Satoru hanya terdiam. Ia memutuskan untuk mendengarkan Mio lebih lanjut.
"Haru ini sangat menuruti keinginanku. Dia akan berlari secepat yang aku mau. Dia juga akan berjalan biasa jika aku memerintahkannya begitu."
"Jadi?" potong Satoru penasaran. Mio hanya tersenyum. Ia tiba-tiba membalikkan tubuhnya untuk memperlihatkan tatanan rambutnya.

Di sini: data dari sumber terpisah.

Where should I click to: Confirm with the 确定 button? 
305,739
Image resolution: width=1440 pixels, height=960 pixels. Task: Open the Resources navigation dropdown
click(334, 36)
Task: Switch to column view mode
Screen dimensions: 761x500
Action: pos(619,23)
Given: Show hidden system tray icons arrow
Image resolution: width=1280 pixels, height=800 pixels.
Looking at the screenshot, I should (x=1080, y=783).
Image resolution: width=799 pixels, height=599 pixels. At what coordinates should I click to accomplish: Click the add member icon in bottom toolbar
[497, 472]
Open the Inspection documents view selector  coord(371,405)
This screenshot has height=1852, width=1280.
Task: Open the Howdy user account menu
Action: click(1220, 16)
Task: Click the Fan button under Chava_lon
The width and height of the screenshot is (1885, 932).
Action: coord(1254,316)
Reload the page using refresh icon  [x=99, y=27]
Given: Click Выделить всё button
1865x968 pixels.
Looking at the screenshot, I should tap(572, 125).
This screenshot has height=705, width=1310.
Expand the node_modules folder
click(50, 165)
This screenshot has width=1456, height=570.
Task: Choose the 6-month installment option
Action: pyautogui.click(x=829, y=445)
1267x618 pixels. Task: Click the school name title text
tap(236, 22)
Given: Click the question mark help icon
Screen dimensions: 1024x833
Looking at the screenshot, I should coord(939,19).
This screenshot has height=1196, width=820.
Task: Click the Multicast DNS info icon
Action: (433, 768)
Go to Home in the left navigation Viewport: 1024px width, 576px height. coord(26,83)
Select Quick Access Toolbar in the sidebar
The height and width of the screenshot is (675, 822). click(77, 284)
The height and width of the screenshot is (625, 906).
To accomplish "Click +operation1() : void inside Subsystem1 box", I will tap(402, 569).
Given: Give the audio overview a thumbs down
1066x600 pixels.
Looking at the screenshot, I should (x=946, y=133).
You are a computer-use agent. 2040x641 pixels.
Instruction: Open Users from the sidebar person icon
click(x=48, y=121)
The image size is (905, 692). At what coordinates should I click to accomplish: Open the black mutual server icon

"Ouji-sama bisa melihat rambutku dahulu."
Hari ini, tatanan rambut Mio jauh lebih sederhana dibanding pertemuan-pertemuan sebelumnya. Ia hanya menggulung sebagian rambutnya menggunakan jepit berhiaskan permata biru sehingga sisa rambut lainnya tergerai indah di punggungnya.
"Jika aku menarik jepit rambutku searah dengan tangan kananku, maka gelungan rambutku akan terlepas. Jadi, aku ingin kau menembak anak panah ke jepit rambutku agar terlepas saat aku berkuda dengan kecepatan tinggi. Tentunya menggunakan anak panah khusus demi menghindari rambutku terpotong."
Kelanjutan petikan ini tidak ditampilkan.